Enterprise 11: Securing the RPA environment with external controls
The Automation Anywhere architecture consists of a standard desktop and server class infrastructure for the clients and the Control Room.
This topic details the best practices for securing the RPA platform with external security controls. Network-based firewalls, Intrusion Detection Systems, anti-malware, and external log servers are all standard security controls that are relevant to RPA deployment and the other infrastructure in your environment. The following figure shows logically where these components are deployed in the RPA deployment:
Each external security control is discussed in detail in the following sections, in terms of placement and configuration. Supporting network services such as Active Directory, SVN Server, PostgreSQL Server, SMB File Share, Microsoft SQL Server, and Production applications, and are accessed through network firewalls or directly, depending on their placement relative to the RPA components.
Network-based access control to protect RPA with firewalls
Network-based firewalls and local server-based firewall are used to protect the Control Room or all nodes in a Control Room cluster. By default, required protocols on the Control Room are permitted from the corporate network. Additionally, all clustering protocols are permitted only between the nodes in the Control Room cluster. Network-based firewalls are used to isolate Development, Test, and Production RPA environments from the corporate network and from each other.
For unattended automation environments, the Bot Runners are placed in a specific isolated network and protected by a network-based firewall. Attended automations run from corporate workstations with the Bot Runner client installed and are protected via the corporate perimeter firewalls or internal firewalls protecting the corporate desktop infrastructure, like any desktop.
Anti-malware to protect RPA from viruses and malware
The Automation Anywhere Enterprise Client runs on desktop class infrastructure and is considered a corporate desktop. Anti-malware or anti-virus software is used to protect the client environment from malicious software in the form of viruses and malware.
Intrusion detection systems to protect RPA from direct attacks
Intrusion Detection and Prevention Systems (IPS) protect the corporate network by detecting network-based attack through network traffic analysis. Like any other critical section of the data center, an IPS protects the RPA platform at the egress point, behind the network-based firewall.

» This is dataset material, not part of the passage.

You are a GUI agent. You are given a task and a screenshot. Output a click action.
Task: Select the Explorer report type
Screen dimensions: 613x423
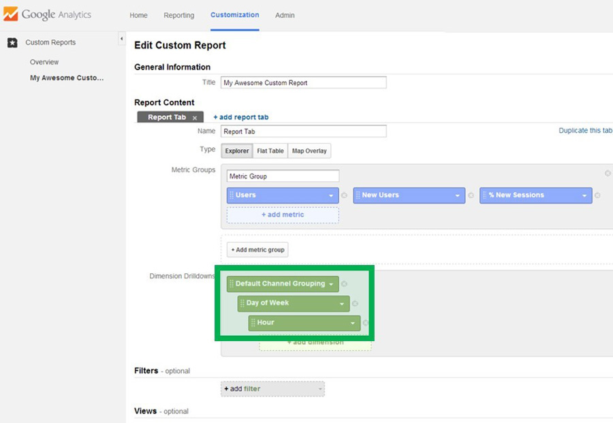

Security Event Incident Management to protect RPA with external auditing
All Automation Anywhere Control Room logs can be forwarded to a Security Event Incident Management (SEIM) system for external storage, processing, and alerting. Integration with SEIM or any Syslog-based audit consolidation and reduction system greatly enhances the security posture and governance compliance. Configure the Control Room to forward audit logs to the appropriate Syslog collection server in the environment.